Лажечников мечтал ещё раз лично повидаться с своим любимым поэтом, в котором он так высоко ставил и личные, человеческие качества, — но мечте его не суждено было осуществиться. «В последних числах января 1837 года, — заканчивает он свои воспоминания о Пушкине, — приехал я на несколько дней из Твери в Петербург. 24-го и 25-го был я у Пушкина, чтобы поклониться ему, но оба раза не застал дома. Нельзя мне было оставаться долее в Петербурге, и я выехал из него 26-го вечером. 29-го — Пушкина не стало… Потух огонь на алтаре!»
Зная чувствительное сердце Лажечникова, легко можно представить, как горько оплакивал он преждевременную и неожиданную смерть своего любимого поэта… [1024]
Память о нём для него была всегда дорога и впоследствии, что видно, между прочим, из того, как он ценил и берёг письма к нему Пушкина и как заботился об их сохранении. Когда в 1858 г. он выпустил в свет первое собрание своих сочинений, известный библиограф М. Н. Лонгинов, — служивший тогда в Москве, — поместил в журнале «Атеней» статью о Лажечникове [1025] ; последний был очень доволен отзывом Лонгинова и писал ему, что отзывом этим он «подарил ему один из самых приятных часов в его жизни» [1026] . Желая показать Лонгинову, как ценит он его доброе о себе мнение, он писал ему: «При свидании в Москве [1027] я попрошу вас принять от меня на память письмо ко мне Пушкина по случаю получения им моего Ледяного Дома и ответ мой на это письмо. У вас они сохранятся лучше и, может быть, когда-нибудь пригодятся»; а в одном из следующих писем — от 16 ноября 1858 г., он послал ему оба письма к себе Пушкина [1028] . Приводим это, очень интересное, неизданное письмо, — тем более любопытное, что в нём Лажечников, между прочим, снова возвращается к тому же давнему спору своему с Пушкиным по поводу его мнения об ошибках, допущенных Лажечниковым при обрисовке некоторых действующих лиц в «Ледяном доме», и защищается от
критики А. Н. Афанасьева в статье последнего «Об исторической верности в романах И. И. Лажечникова» [1029] .1024
За месяц до смерти Пушкин вспомнил Лажечникова в письме к H. М. Коншину, который хлопотал тогда о получении места директора училищ в Твери. «Заняв место Лажечникова, — писал ему Пушкин, — не займётесь ли вы, по примеру вашего предшественника, и романами? а куда бы хорошо!» (XVI, 202).

────────────────

Рабочее задание: Перечислите всех людей, которые упомянуты по фамилии в выбранном фрагменте выше.

Имеющиеся данные:
────────────────

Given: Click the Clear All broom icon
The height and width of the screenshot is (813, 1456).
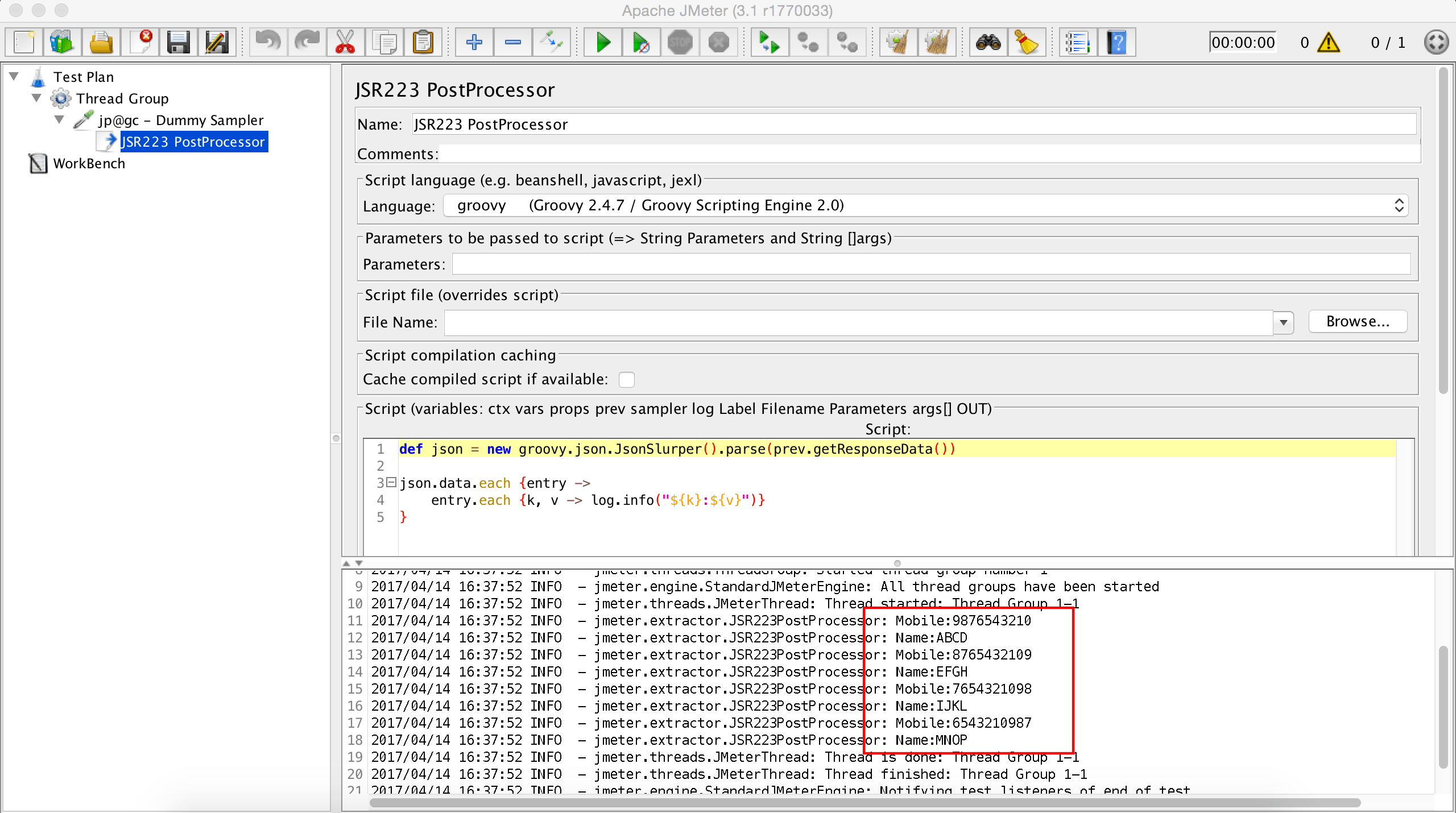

────────────────

Правильный ответ: Лажечников, Пушкин, М. Н. Лонгинов, А. Н. Афанасьев, Н. М. Коншин.